Growing purple coneflower (Echinacea purpurea) is simple because they are just so easy. They prefer full sun and well-drained soil but will grow just about anywhere. They don't need additional fertilizer, and, once established, will even grow well without additional irrigation. Deadheading faded flowers will encourage the development of more blooms, but it's a good idea to leave some of the old blooms later in the season as they provide food for birds as well as winter interest in your garden.
Pests and Diseases
There aren't many pests and diseases that plague purple coneflowers. One of the more common (and destructive) however, is aster yellows, which is spread by leafhoppers. The signs of aster yellows are deformed flowers with short, stunted petals, as well as a pale, sickly look to the blooms. Unfortunately, the only way to treat a coneflower with a case of aster yellows is to remove it from your garden. Not doing so will put your other plants (particularly coreopsis, other coneflowers, and asters) in danger of having aster yellows spread to them as well.
How to Propagate
Purple coneflower (the native version, not any of those fancy versions that are popular now, which are hybrids) are easy to grow from seed.
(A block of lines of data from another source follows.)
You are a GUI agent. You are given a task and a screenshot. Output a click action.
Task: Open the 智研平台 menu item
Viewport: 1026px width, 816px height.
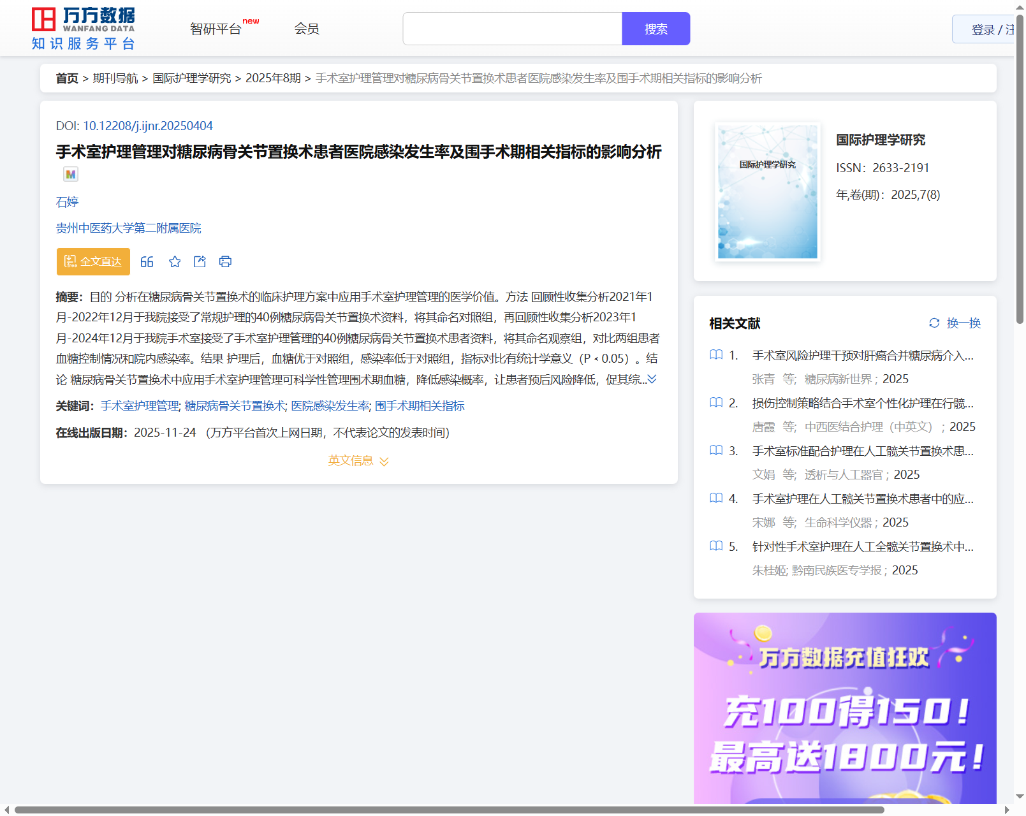pyautogui.click(x=216, y=29)
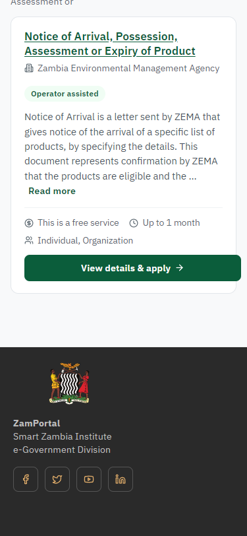Click Smart Zambia Institute footer text
This screenshot has height=536, width=247.
click(x=63, y=436)
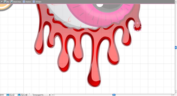Image resolution: width=177 pixels, height=96 pixels.
Task: Click the blood drops layer icon
Action: [12, 2]
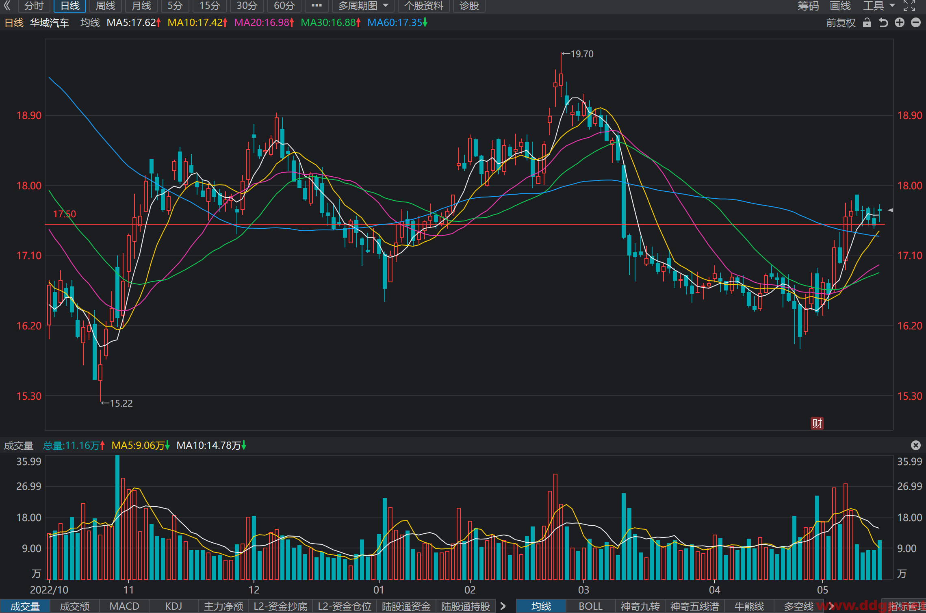The height and width of the screenshot is (613, 926).
Task: Open the 工具 dropdown menu
Action: coord(879,6)
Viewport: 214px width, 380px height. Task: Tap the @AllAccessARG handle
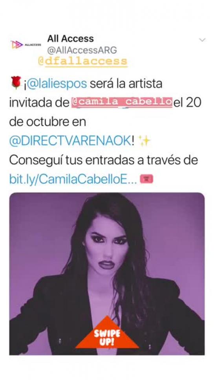click(x=82, y=50)
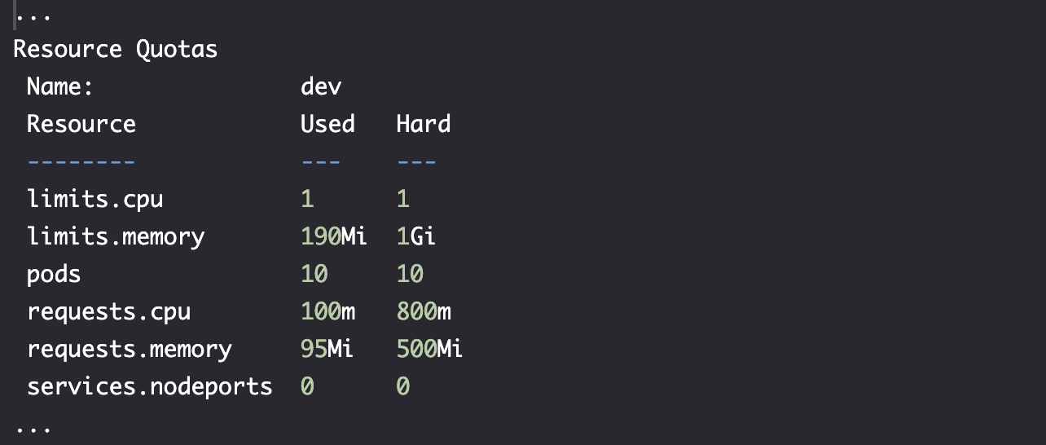Click the Resource Quotas heading
1046x445 pixels.
click(x=116, y=49)
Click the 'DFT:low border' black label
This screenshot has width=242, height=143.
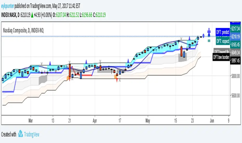tap(221, 57)
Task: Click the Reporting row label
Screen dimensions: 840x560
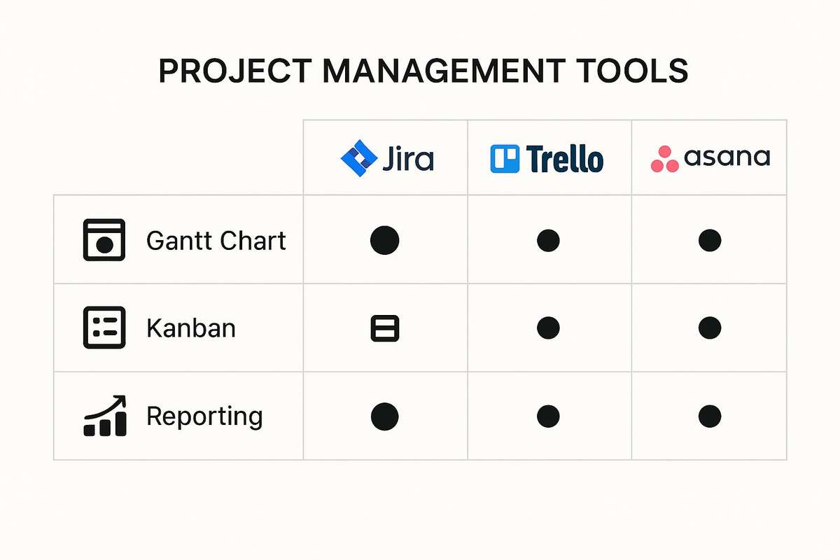Action: pos(204,417)

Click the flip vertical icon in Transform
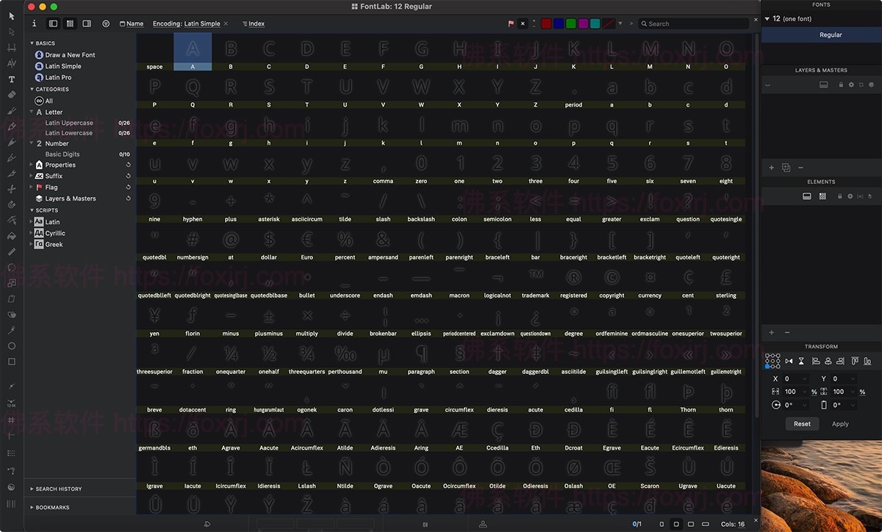tap(802, 362)
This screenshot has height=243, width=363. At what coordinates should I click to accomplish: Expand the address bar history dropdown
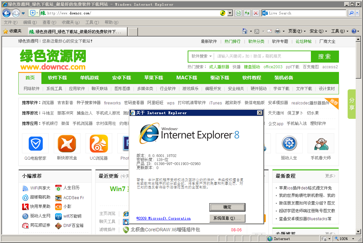pos(230,13)
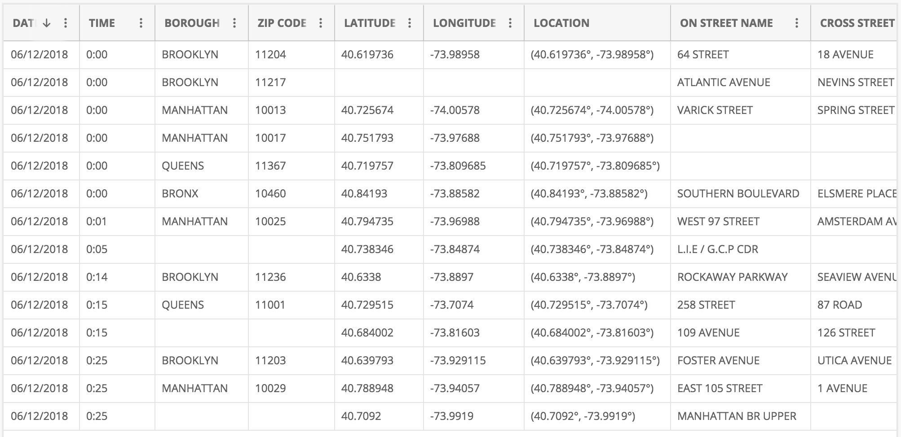Click the sort arrow on Date column
Screen dimensions: 901x437
47,23
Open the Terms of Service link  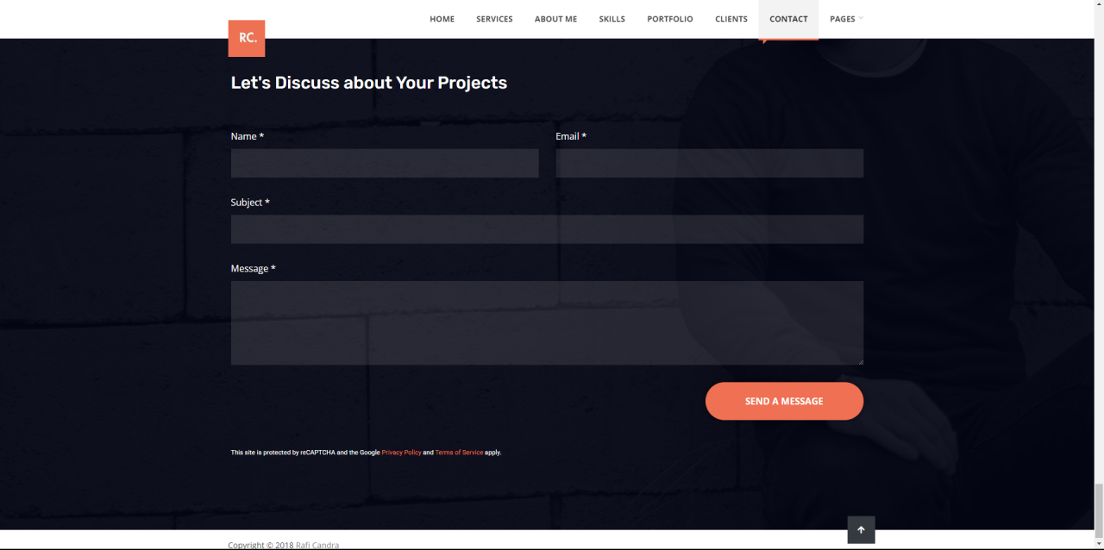click(459, 453)
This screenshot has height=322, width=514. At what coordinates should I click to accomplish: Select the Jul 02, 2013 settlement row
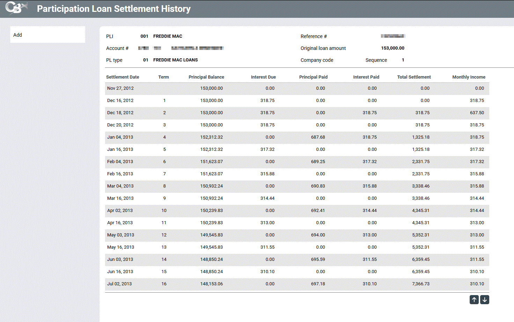tap(119, 284)
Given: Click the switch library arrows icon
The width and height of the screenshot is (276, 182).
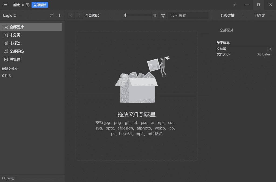Looking at the screenshot, I should [x=52, y=15].
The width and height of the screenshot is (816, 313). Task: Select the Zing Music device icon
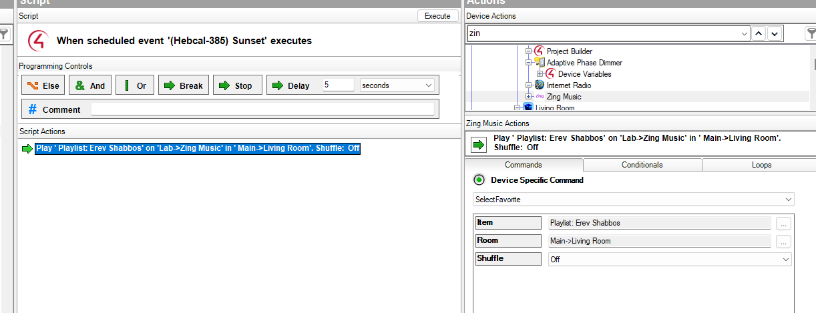pyautogui.click(x=540, y=97)
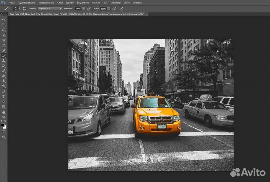The height and width of the screenshot is (182, 270).
Task: Click the foreground color swatch
Action: [3, 125]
In fact, many times if you don't deadhead in the fall, you'll find a few little volunteer coneflowers in your garden in the spring. You can dig and transplant these volunteers. You can grow them from seed indoors under lights or by winter sowing them (which is the easiest way to grow purple coneflowers from seed). If you don't want to start from seed, you can also propagate coneflowers from stem cuttings or by dividing existing plants.